In anesthesia services, remote consultations and procedures are already saving people time and money. Instead of meeting patients face-to-face before a procedure, anesthesiologists can conduct a full physical exam by video. In one recent study, a nurse present with the patient used an airway camera to enable doctors to conduct a full airway exam of the respiratory system, and used a digital stethoscope to enable full heart and lung auscultation. Using this equipment eliminates the need for a pre-operative meeting, so that patients and doctors meet only on the day of the procedure. By reducing the amount of in-person interaction between doctor and patient, telehealth pre-operative anesthesia services appointments have the potential to cut Medicare spending in this sector.
Doctors can even administer and manage anesthesia from afar. In one study, anesthesiologists remotely controlled intravenous anesthesia using an automated system called the “Anesthesia Cockpit.” This system controls the anesthesia’s impact on the patient by adjusting the drug level according to physiological indicators like heart rate, blood pressure, and level of consciousness.

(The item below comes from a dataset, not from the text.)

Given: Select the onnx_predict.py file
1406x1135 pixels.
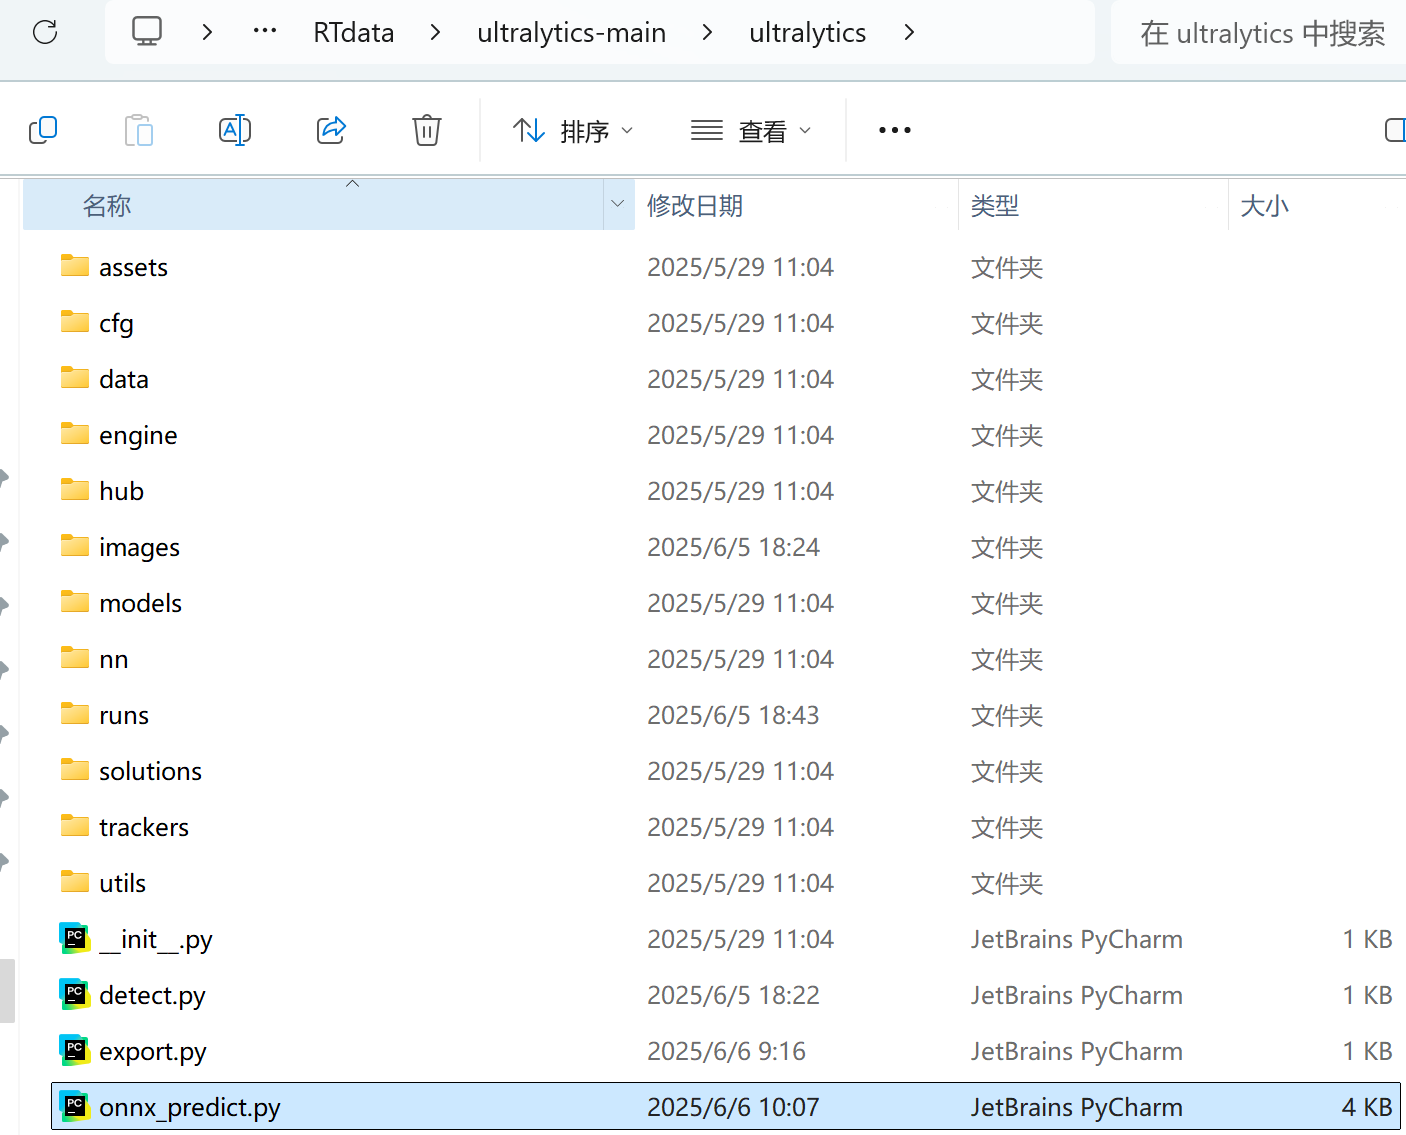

More and more practitioners are incorporating these new technologies into their standard operations. In 2015, there was a 25% increase in total Medicare payments for telehealth from the previous year. According to a 2015 National Business Group on Health survey, in 2016, 74% of large employers expect to offer telehealth services to their employees. The latest report by business intelligence provider GBI Research claims that telehealth has the potential to yield over $6 billion in healthcare savings every year. Given the fact that, according to the Center on Budget and Policy Priorities, Medicare spending along with Medicaid, CHIP, and Affordable Care Act marketplace subsidies accounts for 25% of the federal budget (some $900 billion), the potential of telehealth to cut government health insurance spending has real significance.
But certain barriers still prevent telehealth from reaching its full potential. Communicating through video chat or other web-based means often requires sending personal medical data across a connection, and thus data security and privacy are issues. In developing countries and other areas where IT literacy is low, it is difficult to implement telehealth practices without encountering technological difficulties.
In addition to these issues inherent to telehealth, there are larger features of the medical system that have slowed its progress. Restrictions on Medicare reimbursements limit in what circumstances doctors may receive payment for conducting appointments and procedures over the Internet. Many states – including Texas, Arkansas, Mississippi, Alaska, Alabama – have recently upheld legislation that mandates face-to-face meetings in certain situations, thereby reducing the potency of telehealth solutions. Although there has been progress at the state level – just this week, the Texas State Board of Examiners of Professional Counselors rejected a proposal to mandate that therapists establish an in-person relationship with a patient before turning to telehealth – significant systemic barriers still exist.
But the federal government may lower some of these barriers soon. Just over a month ago, a bipartisan group of senators introduced a bill, the “CONNECT for Health Act,” which proposes to expand the scope of Medicare reimbursements for telehealth and remote patient monitoring services. An identical bill was introduced in the House of Representatives just a couple of days later. An independent report predicts that the bill would save the federal government $1.8 billion over the next ten years, if it passes through Congress.